▸ REQUIREMENTS
List every line in the records below that contains the string "Home", matching case exactly.

──────────

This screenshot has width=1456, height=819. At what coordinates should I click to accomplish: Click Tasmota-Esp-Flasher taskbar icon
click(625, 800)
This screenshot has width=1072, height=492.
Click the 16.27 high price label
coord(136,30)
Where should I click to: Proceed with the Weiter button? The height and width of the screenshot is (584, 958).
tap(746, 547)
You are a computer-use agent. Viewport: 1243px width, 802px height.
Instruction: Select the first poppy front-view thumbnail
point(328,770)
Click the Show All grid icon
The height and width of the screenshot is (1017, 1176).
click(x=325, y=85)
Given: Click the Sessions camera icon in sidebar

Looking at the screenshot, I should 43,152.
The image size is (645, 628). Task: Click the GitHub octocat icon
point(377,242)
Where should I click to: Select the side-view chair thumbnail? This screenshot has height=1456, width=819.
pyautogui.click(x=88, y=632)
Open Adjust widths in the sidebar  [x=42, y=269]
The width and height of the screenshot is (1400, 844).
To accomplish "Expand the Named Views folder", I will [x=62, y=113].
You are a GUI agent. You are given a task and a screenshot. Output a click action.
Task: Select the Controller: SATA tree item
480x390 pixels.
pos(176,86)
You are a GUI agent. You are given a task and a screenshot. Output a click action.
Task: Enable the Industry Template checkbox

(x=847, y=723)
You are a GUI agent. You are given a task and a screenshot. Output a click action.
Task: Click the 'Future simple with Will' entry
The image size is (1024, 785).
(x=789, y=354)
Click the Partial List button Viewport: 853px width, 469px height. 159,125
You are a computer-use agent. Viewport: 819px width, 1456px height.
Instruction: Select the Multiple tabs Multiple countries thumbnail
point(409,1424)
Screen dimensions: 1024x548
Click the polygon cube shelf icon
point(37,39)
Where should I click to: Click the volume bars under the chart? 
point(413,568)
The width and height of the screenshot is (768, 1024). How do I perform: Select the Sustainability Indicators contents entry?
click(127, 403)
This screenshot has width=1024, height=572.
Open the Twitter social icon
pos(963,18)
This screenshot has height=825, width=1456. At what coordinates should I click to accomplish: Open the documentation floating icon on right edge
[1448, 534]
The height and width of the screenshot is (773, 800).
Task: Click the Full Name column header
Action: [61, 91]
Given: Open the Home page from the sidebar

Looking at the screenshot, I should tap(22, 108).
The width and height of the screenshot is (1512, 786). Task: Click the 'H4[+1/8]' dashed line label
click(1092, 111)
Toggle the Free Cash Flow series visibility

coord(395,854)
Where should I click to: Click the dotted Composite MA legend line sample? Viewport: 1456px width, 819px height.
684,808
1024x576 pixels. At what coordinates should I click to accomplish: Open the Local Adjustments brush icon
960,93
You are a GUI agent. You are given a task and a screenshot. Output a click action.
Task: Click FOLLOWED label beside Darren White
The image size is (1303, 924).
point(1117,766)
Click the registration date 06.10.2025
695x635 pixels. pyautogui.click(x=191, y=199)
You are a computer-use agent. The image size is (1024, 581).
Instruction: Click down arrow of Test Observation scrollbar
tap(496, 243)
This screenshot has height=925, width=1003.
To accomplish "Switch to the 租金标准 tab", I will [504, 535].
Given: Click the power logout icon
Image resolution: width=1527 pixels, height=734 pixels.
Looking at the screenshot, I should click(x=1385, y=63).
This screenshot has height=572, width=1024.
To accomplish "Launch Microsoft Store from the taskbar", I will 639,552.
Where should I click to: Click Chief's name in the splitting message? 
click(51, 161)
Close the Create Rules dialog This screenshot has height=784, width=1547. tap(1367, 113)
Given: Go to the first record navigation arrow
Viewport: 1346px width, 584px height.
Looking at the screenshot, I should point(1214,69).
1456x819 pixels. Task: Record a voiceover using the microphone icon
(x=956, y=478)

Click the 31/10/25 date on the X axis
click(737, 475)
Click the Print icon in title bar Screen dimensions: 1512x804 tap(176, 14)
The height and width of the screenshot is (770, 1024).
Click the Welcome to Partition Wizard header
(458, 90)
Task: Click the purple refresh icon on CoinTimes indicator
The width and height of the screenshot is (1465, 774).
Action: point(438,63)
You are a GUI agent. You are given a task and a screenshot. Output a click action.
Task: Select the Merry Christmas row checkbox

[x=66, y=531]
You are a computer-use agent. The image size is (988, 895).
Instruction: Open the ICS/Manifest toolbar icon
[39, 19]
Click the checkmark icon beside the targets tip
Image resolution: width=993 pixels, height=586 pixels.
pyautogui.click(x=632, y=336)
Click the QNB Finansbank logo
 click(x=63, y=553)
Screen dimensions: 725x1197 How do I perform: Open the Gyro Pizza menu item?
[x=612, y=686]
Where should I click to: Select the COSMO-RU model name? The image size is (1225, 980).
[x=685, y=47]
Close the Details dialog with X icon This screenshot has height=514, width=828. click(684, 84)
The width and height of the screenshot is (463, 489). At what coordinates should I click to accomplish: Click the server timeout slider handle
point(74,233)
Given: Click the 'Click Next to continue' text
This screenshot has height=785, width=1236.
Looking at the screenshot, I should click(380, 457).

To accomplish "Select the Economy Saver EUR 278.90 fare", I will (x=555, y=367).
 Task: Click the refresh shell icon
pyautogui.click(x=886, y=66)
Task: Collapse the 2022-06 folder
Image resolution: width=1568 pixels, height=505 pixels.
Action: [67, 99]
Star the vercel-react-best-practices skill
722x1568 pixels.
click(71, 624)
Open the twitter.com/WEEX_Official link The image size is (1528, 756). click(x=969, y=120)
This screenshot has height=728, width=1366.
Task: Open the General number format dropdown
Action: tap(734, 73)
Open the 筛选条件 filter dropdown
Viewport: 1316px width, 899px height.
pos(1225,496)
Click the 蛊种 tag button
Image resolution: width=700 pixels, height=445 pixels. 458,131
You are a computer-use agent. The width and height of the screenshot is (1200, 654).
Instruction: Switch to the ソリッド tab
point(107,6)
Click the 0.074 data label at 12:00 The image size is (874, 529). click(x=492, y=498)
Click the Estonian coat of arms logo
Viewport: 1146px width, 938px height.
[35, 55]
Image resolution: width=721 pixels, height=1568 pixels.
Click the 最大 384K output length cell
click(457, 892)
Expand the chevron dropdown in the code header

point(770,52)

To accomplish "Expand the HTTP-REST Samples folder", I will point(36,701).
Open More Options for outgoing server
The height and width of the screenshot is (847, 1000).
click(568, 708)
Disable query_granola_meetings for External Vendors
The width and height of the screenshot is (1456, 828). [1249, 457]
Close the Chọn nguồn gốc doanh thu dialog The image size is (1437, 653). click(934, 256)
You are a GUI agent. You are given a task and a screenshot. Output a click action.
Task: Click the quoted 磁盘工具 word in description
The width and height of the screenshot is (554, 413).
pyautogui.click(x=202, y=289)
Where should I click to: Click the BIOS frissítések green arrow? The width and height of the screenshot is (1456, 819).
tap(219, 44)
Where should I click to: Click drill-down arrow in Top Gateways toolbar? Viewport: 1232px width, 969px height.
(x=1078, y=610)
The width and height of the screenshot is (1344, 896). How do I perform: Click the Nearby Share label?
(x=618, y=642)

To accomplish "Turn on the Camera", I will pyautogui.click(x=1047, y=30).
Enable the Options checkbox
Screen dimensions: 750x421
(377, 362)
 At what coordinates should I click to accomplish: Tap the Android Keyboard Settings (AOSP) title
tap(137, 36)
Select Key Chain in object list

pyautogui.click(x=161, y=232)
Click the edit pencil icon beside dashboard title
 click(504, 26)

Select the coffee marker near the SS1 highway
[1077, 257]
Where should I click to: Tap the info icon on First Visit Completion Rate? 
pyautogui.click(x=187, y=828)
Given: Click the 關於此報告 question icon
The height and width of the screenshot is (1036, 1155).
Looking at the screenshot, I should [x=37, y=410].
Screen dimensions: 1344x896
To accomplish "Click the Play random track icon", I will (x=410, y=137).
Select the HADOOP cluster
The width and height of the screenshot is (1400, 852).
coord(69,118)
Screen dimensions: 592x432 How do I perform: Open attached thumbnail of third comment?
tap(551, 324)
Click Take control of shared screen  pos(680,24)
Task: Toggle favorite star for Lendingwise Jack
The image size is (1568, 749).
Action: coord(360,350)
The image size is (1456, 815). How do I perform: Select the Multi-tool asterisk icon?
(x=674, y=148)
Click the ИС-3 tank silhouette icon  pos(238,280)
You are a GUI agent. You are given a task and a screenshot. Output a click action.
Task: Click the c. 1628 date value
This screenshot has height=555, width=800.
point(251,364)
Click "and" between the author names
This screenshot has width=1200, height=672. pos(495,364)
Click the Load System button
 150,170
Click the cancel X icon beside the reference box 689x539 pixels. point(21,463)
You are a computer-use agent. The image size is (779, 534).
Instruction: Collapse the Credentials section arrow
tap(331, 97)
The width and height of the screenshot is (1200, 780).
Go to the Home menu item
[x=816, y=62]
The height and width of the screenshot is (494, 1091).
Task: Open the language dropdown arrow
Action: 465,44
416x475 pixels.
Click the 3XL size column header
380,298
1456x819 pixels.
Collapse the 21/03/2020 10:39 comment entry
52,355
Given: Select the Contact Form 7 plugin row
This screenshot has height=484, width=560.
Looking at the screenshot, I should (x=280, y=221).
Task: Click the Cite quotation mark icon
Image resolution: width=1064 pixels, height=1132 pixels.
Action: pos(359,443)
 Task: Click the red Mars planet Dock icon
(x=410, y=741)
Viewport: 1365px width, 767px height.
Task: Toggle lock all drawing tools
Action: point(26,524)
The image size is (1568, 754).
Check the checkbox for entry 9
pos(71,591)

──────────

▸ OUTPUT
Given: Open the Home page from the sidebar
Go to the Home menu item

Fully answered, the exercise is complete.